Over and above finding such richly compelling figures upon which to focus, Mattila’s masterstroke is not to force comparisons between the two men. Instead, though intelligent, theme-driven editing, he opens up space for the viewer to draw their own connections and process the fount of cultural and historical information dispensed and discussed by Gang and Guangyi in sensitively captured private moments. (An unobtrusive, restrained presence, Mattila has snagged tremendous access to his subjects.)
Alison Klayman’s 2012 film Ai Weiwei: Never Sorry, while enjoyable, never dug particularly deep into the core sociopolitical issues underpinning Chinese contemporary art; thankfully, Chimeras fills in the yawning gaps created by Weiwei’s gigantic personality.
+ The Great Hip Hop Hoax
A perceptive dual character study accounted for another of my Sheffield picks. Finlay’s warm-hearted and consistently surprising documentary tracks the fortunes of two Scottish rappers circa 2004 who, tired of being ignored on account of their ‘unfashionable’ ethnicity, meticulously developed a cover image as fun-loving Californians and saw their fortunes – rapidly, unbelievably – change. It would be wrong to divulge too much information here (the less one knows beforehand the better), but it’s a funny and moving study of friendship and identity laced with a subtly astringent take on the music industry and its myriad vagaries.
God Loves Uganda
|Director: Roger Ross Williams
US 2013 [homepage]
Winner of the Sheffield Doc/Fest Youth Jury award, God Loves Uganda is a disquieting look at contemporary colonialism’s influence on the notorious Uganda Anti-Homosexuality Bill. It follows US-based Christian enclave IHOP (the International House of Prayer) as their young missionaries voyage to Uganda to preach the word of God (and right-wing radicalism), led by charismatic pastor-stroke-prophet Lou Engle. Williams documents the spread of IHOP’s crusade against homosexuality and sexual freedom in unsettling detail: from the condemnation of condoms as Uganda’s AIDS rates skyrocket to the murder of hate-crime victim and LGBT activist David Kato (and picketing of his funeral), the film makes clear the brutality of IHOP’s imported religious diatribe.

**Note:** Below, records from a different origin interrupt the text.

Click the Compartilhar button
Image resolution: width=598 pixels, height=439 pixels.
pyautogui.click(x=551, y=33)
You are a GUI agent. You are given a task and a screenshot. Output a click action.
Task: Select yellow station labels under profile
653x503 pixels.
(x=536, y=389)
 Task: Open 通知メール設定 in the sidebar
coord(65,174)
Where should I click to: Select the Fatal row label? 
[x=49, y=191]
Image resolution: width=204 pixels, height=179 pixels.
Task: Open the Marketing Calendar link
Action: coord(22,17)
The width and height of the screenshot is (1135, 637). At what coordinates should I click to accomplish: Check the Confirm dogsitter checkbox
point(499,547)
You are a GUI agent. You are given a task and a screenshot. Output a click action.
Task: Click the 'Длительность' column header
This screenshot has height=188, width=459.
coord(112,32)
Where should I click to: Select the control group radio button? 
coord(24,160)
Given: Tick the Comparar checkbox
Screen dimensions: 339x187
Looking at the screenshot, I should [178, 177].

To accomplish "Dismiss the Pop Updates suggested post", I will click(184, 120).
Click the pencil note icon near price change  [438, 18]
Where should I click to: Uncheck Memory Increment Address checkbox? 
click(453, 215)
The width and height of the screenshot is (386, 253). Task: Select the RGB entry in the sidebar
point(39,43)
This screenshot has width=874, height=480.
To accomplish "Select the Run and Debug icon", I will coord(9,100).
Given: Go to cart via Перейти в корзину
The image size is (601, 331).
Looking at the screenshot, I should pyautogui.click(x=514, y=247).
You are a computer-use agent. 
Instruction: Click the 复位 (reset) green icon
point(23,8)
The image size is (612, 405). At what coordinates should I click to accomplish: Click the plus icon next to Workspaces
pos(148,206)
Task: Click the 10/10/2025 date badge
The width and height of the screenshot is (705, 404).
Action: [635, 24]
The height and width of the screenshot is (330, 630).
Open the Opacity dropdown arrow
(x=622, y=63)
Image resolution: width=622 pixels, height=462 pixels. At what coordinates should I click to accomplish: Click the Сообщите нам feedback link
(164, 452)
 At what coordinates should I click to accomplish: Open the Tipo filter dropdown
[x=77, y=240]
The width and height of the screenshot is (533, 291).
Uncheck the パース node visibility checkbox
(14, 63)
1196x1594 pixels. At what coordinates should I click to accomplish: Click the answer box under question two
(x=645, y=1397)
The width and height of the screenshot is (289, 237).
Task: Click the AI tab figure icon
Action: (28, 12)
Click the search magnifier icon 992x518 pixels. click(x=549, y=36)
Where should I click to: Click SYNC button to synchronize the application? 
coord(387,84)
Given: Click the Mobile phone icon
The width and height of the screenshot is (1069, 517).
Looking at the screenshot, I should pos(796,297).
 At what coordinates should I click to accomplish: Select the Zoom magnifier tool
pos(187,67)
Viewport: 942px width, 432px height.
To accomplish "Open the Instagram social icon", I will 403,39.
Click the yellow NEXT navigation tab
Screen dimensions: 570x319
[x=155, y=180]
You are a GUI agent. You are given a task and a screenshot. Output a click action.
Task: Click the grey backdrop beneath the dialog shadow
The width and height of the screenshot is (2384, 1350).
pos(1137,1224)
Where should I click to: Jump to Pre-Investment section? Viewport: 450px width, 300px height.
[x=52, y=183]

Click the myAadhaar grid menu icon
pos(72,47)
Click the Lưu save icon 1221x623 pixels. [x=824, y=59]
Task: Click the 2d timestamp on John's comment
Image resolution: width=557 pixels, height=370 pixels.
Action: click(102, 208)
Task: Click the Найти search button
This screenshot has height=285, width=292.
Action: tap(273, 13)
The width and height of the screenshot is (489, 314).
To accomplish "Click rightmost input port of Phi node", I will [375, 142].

Yet Williams also finds dark comedy in IHOP’s audacious displays of religious fervour and entitled imperialist attitudes, always managing to walk a line between condemnation and wry, journalistic observation. The film gives IHOP the screen time to defend their choices, depicting them with tact and humanity. A rational counterpoint is offered in the form of tolerant Ugandan Bishop Christopher Senyonjo – but it’s the scenes of the idiosyncratic missionaries that are the most illuminating, both satirical and bitingly, frighteningly real.
Director: Greg Camalier
+ Muscle Shoals
With a soundtrack featuring Aretha Franklin, Etta James, The Rolling Stones and Wilson Pickett, Camalier’s energetic portrait of the legendary titular Alabama recording studio is hard to imagine as anything but a crowd-pleaser, though its depiction of wearied producer Rick Hall and his personal adversities adds colour. Growing up in abject poverty, abandoned by his mother and witness to the tragic deaths of both his brother and father, he’s healed by “the songs that came out of the mud”, his own story contributing to the region’s rich mythology.
Tinged with the spiritual magic of the neighbouring Tennessee river, Muscle Shoals is a soulful portrait of Hall’s journey out of the swamp and into the studio.